Matty sah zu ihm hoch. Seine Augen waren gerötet und dunkle Schatten zeigten sich auf seiner Haut. Er sah aus, als ob er keinen Moment geschlafen hatte.
„Wie geht es dir?" fragte Wolf, doch anstelle einer Antwort schälte sich Matty aus der Decke und hielt einen Wolf wohlbekannten Zeichenblock hoch.
„Hast du das gezeichnet?" fragte Matty und seine Augen bohrten sich in Wolfs. Matty schob herausfordernd das Kinn vor.
Sein Zeichenblock. Wolf schluckte. Sein Herz pochte schmerzhaft gegen seine Rippen. Wo hatte Matty den gefunden? Der war doch in seinem Rucksack gewesen. Er hatte ihn immer bei sich. Ihm rann ein kalter Schauer über den Rücken. Matty hatte seine Zeichnungen gesehen. Die Zeichnungen von ihm.
Sein Mund war so trocken, dass er zwei Mal Schlucken musste, bevor er antworten konnte. „Ich kann das erklären."
„Ach ja?" Matty sah hinab auf den Zeichenblock. Er blätterte zu einer Seite um und hielt eine Zeichnung hoch.
Es war Wolfs Lieblingszeichnung. Sie zeigte Matty, wie er abends in der Bäckerei tanzte. Wolf erinnerte sich noch an den Abend, an dem er sie angefertigt hatte. Es hatte den ganzen Tag geregnet. Die Menschen waren abhetzt durch die Straße gehuscht. Gestresst, genervt und kurzangebunden. Doch inmitten der Dunkelheit der Nacht, dem Regen und der Kälte, hatte Matty getanzt, gesungen und gelacht. Sein Schatten hatte kreiselnde Silhouetten auf die Pfützen gemalt. Mit seiner Freude und Wärme hatte Matty den Abend für Wolf verzaubert.

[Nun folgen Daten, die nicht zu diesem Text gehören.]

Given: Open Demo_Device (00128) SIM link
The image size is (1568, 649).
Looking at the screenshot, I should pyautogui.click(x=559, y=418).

„Dann erklär es mir", sagte Matty, „denn ich verstehe es nicht." Mattys Stimme klang verletzt, verärgert.
„Ich...", setzte Wolf an, doch er wusste nicht, wie er weitermachen sollte. Er konnte Matty nicht die Wahrheit sagen, nicht so kurz nach dem, was gestern passiert war. Das konnte er einfach nicht. Matty brauchte jetzt Sicherheit und Geborgenheit, und nicht, dass er ihm gestand, dass er sich in ihn verknallt hatte. Erst jetzt wurde ihm klar, dass er Matty ebenfalls belogen hatte. Er hatte ihm vorgemacht, dass sie nur Freunde waren und er auch nicht mehr wollte als das.
Aber Matty brauchte jetzt einen guten Freund, keinen verliebten Nachbarn. Er fuhr sich durch seine Haare und atmete einmal tief durch. Er würde Matty die halbe Wahrheit erzählen. Genug, aber nicht zu viel, um ihn zu verschrecken. Matty zu verletzen war das Letzte, was er wollte.
„Ich habe dich abends öfter aufräumen sehen. Du hattest die Musik aufgedreht und ich konnte dich durch die Fenster sehen. Du hast die Welt um dich herum gar nicht wahrgenommen, so vertiefst warst du in die Musik." Er sah zu Matty, doch er konnte seinen Gesichtsausdruck nicht deuten.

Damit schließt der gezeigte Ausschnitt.